Gagner en qualité de suivi devrait impacter favorablement sur les problèmes structurels : « Un enfant ne doit pas être confié ad vitam æternam à la famille d’accueil. Il doit retourner dans sa famille mais il faut pour cela qu’un lien soit tissé par l’éducateur. Or, cela ne se fait pas. Pourtant, avec une meilleure rotation des mineurs, vous pourriez en placer moins par famille d’accueil. » Un raisonnement valable quand les parents sont sur le territoire. Le procureur attend un listing précis du nombre de famille d’accueil.
Faire sortir de l’impasse les « ni-ni »
A l’origine, la plupart n’avaient pas le niveau pour être famille d’accueil, et se contentaient de percevoir les rétributions sans trop se soucier des jeunes qu’elles avaient à charge. Issa Abdou s’était interrogé sur l’éventualité de se séparer de celles qui ont officié jusque là, ou de les former ». La 2ème option avait été retenue, mise en place il y a 4 ans, mais des améliorations sont encore attendues par le procureur : « Une fois qu’on a extrait l’enfant d’une situation de danger, un suivi de qualité est indispensable par la famille d’accueil. Elles doivent monter en compétence. » Et concluait par une phrase « au regard de la justice, un enfant sur la pente de la délinquance, reste un enfant, quelque soit sa nationalité », qui résume à la fois l’obligation qui échoyait à Issa Abdou de se mettre en règle avec la loi et celle, pour l’Etat, de compenser cette prise en charge au titre de la lutte contre l’immigration clandestine.

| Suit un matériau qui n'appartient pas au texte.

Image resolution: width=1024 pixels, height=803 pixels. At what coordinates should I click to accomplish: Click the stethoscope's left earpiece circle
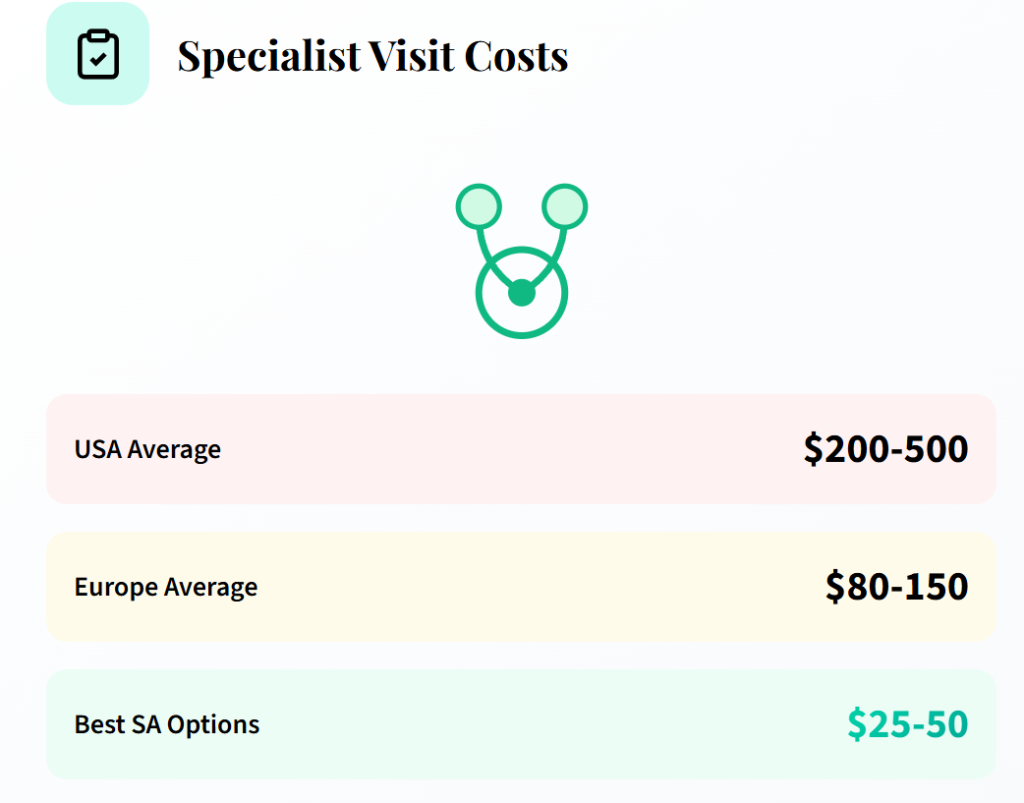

Sur ce plan, l’Etat se dit prêt à travailler avec le conseil départemental sur une liste de « ni-ni », des enfants mineurs ou jeunes majeurs non régularisables et non expulsables, en raison de leur situation, pour sortir de l’impasse.
Autre proposition d’accompagnement, celle de la PJJ, la Protection judiciaire de la Jeunesse, par la voix de son directeur Hugues Makengo, qui commençait par féliciter le vice-président pour le Schéma de l’Enfance 2017-2021, « très ambitieux » : « Nous pouvons assurer une journée de permanence à la Cellule de Remontée des Informations préoccupantes. » Comme nous l’avons constamment rappelé, la CRIP est le tendon d’Achille du dispositif, pourtant plus un enfant est pris en charge tôt, moins les séquelles seront importantes, et plus il aura de chance de s’en sortir.
La PJJ, un organisme que connaît bien Antoissi Abdou-Lihariti, qui y avait fait un passage comme conseiller technique à la direction, et qui est revenu à son poste de directeur de l’ASE. Il repart avec une liste conséquente d’actions à mettre en place pour améliorer grandement le suivi individuel de ces jeunes.